A good criminal defense lawyer will rarely seek the judge’s help in controlling a runaway opposing witness during cross examination. Instead, the criminal lawyer will keep control of the situation, starting with rewarding the opposing witness’s frank, non-runaway answers by proceeding to the next question, and punishing the witness’s beating around the bush with multiple questions on the one point that could have been answered with the first question.

When we get angry, we lose control. Consequently, a criminal lawyer is weak when matching tit for tat in nastiness with a nasty opposing witness, and is in control by remaining powerfully calm and respectful throughout all interactions with opposing witnesses.

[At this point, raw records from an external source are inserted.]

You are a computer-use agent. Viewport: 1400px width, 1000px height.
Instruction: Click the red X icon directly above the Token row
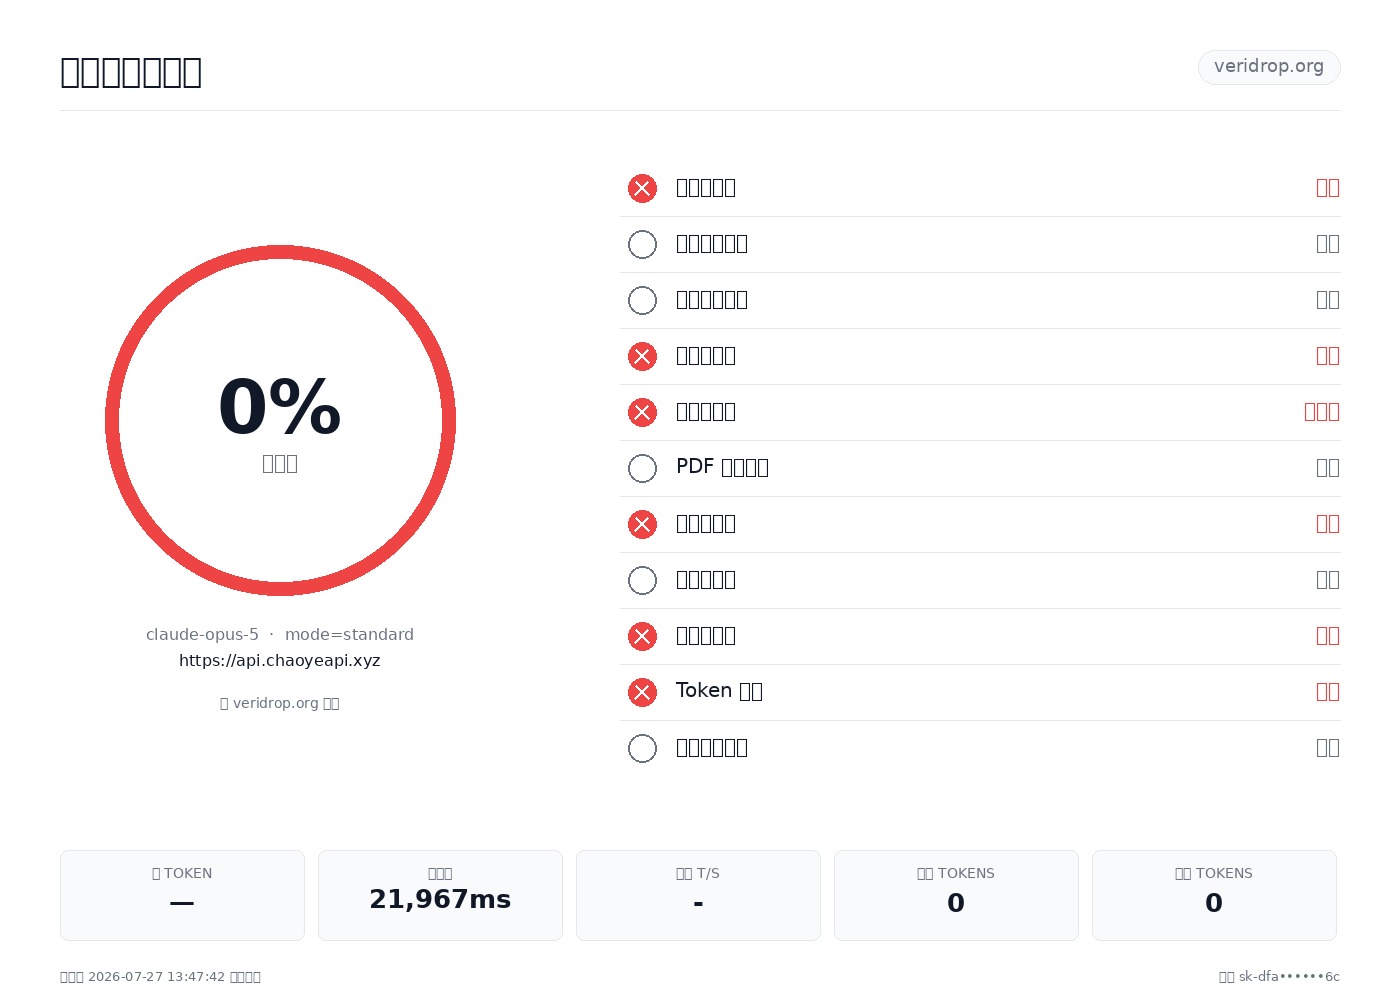coord(642,636)
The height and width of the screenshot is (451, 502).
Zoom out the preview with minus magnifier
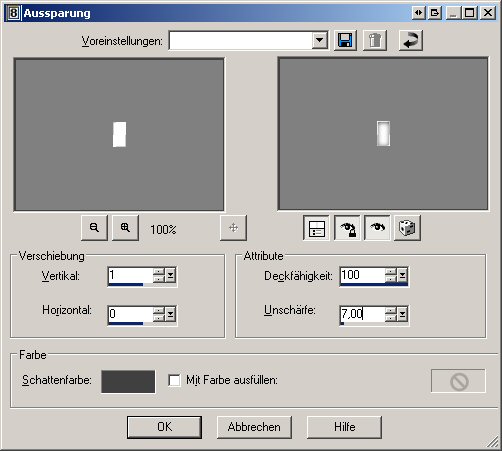94,228

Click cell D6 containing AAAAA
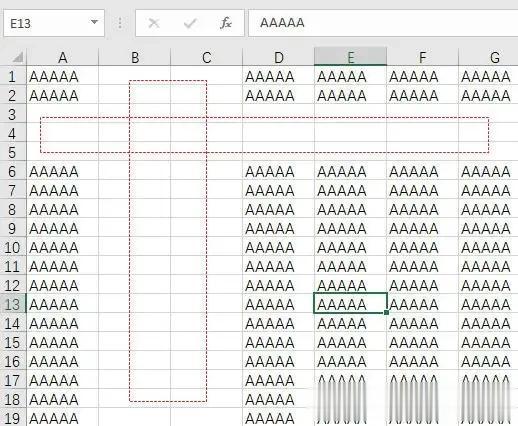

If the opposing witness wants to test that kindness, the skilled criminal defense lawyer will let the witness feel the needles proverbially buried within the context of the lawyer’s seemingly kind approach to the witness.

Unless the judge as fact finder or jury clearly shows that they are ready for the criminal defendant lawyer to let the obstructionist witness have it — which usually will not happen with any witness other than an opposing expert puffing out his or her obstructionist and obfuscating chest at all times — the judge and jury may well punish the overbearing cross examining criminal lawyer, in one way or another. Even when letting the obstructionist opposing expert witness have it, the criminal lawyer needs to do so with kindness rather than anger.

Some lawyers call this kinder rather than angry version of cross examination “soft cross-examination”. However, I prefer to conceptualize of this cross examining approach as taijiquan cross examination, where no more force than necessary is used to obtain material benefits from cross examination.

Do you remember being totally mesmerized and captivated with a musical performance, musical play or film, where your spine is tingling in wonder? Possibly you remember that feeling much more than any word that was spoken or sung in that performance. Similarly at trial, all the fanciest and most intellectual verbal presentation of the criminal lawyer is worth little if not delivered in an attractive package in a likable way. Otherwise, the judge and jury’s decision making process may well be overshadowed by the ill feeling they have in the pit of their stomach when considering the words and messages of an offensively overbearing lawyer. As a colleague aptly points out, people remember how someone made them feel more than what the person said.

Yes indeed, trials are combat, and brute force never wins in any combat.